Fim da escala 6×1: como nova lei, trabalhadores poderão ter dois empregos?
Discussão no Congresso reacende dúvidas sobre dupla jornada, descanso obrigatório e limites legais para quem pensa em ampliar a renda

A discussão sobre o fim da escala 6×1 ganhou força no Congresso Nacional e passou a levantar dúvidas práticas entre trabalhadores, especialmente sobre a possibilidade de manter dois empregos formais.
Apesar do debate avançar, é importante deixar claro que ainda não existe uma nova lei em vigor mudando a escala de trabalho no Brasil, mas sim propostas em tramitação.
As iniciativas em análise tratam da reorganização da jornada semanal, com redução da carga horária e garantia de mais dias de descanso.
Entre os textos debatidos, aparece a previsão de jornadas em até cinco dias por semana, com dois dias consecutivos de folga, alterando o modelo tradicional de seis dias trabalhados para um de descanso.
Mesmo com essa possível mudança, ter dois empregos não seria uma novidade criada pela nova regra.
A legislação brasileira já permite que um trabalhador tenha mais de um vínculo empregatício, desde que cumpra os limites de jornada e os períodos mínimos de descanso previstos na Constituição Federal e na Consolidação das Leis do Trabalho.
Atualmente, a Constituição estabelece que a jornada normal não deve ultrapassar oito horas por dia e 44 horas semanais, salvo compensações ou acordos coletivos.
Além disso, a CLT determina um intervalo mínimo de 11 horas consecutivas de descanso entre o fim de uma jornada e o início da seguinte, regra que costuma ser o maior obstáculo para quem tenta conciliar dois empregos.
Na prática, mesmo que a escala 6×1 seja substituída por um modelo com mais folgas, isso não cria um direito automático de acumular vínculos.
O trabalhador precisará continuar respeitando os limites legais, além de verificar se o contrato de trabalho prevê cláusulas de exclusividade ou restrições por conflito de interesse, algo comum em algumas funções.
Outro ponto relevante envolve saúde e segurança.

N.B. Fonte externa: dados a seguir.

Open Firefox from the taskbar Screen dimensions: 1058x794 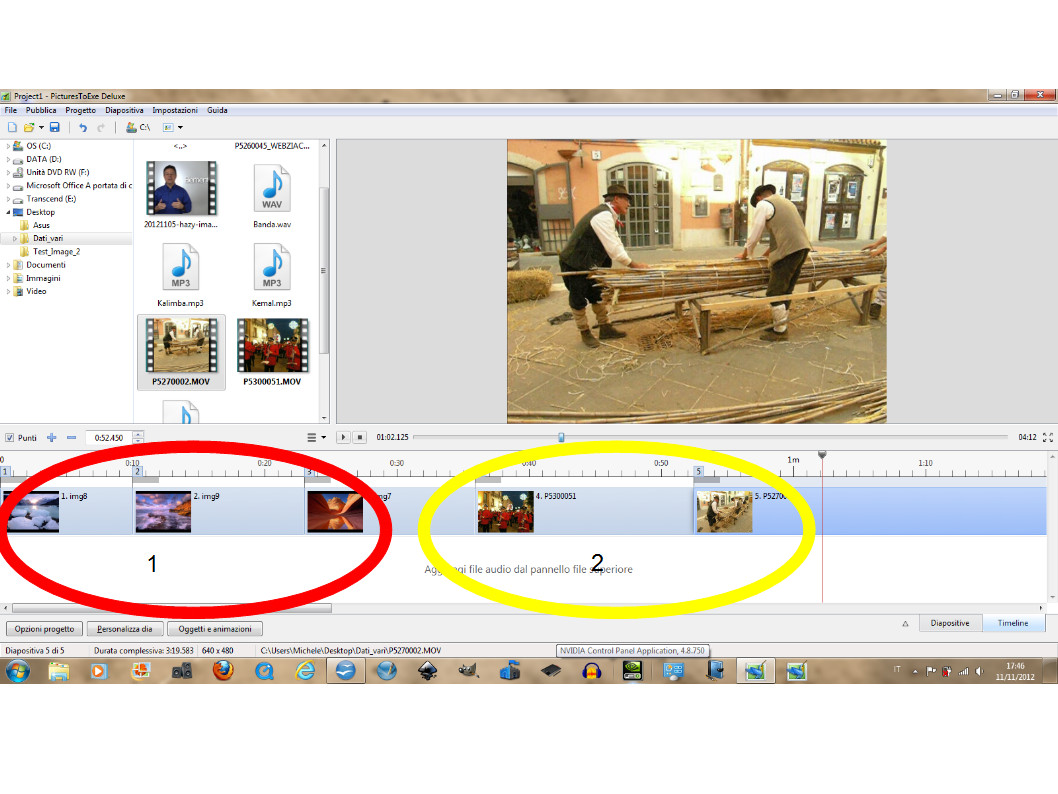click(x=222, y=671)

Jornadas excessivas, mesmo divididas entre dois empregadores, podem gerar desgaste físico e mental, o que também é considerado em eventuais disputas trabalhistas.
Por isso, empresas e empregados costumam analisar com cautela situações de dupla jornada contínua.
Também entram na conta os impactos financeiros. Quem possui duas fontes pagadoras precisa ter atenção ao recolhimento ao Instituto Nacional do Seguro Social (INSS) e à declaração do Imposto de Renda, já que a soma dos rendimentos pode alterar a tributação ao longo do ano.
Enquanto o fim da escala 6×1 segue como proposta em discussão, o cenário permanece o mesmo do ponto de vista legal.
Ter dois empregos é possível, mas depende de horários compatíveis, respeito ao descanso mínimo e das regras previstas em cada contrato, independentemente de futuras mudanças na jornada semanal.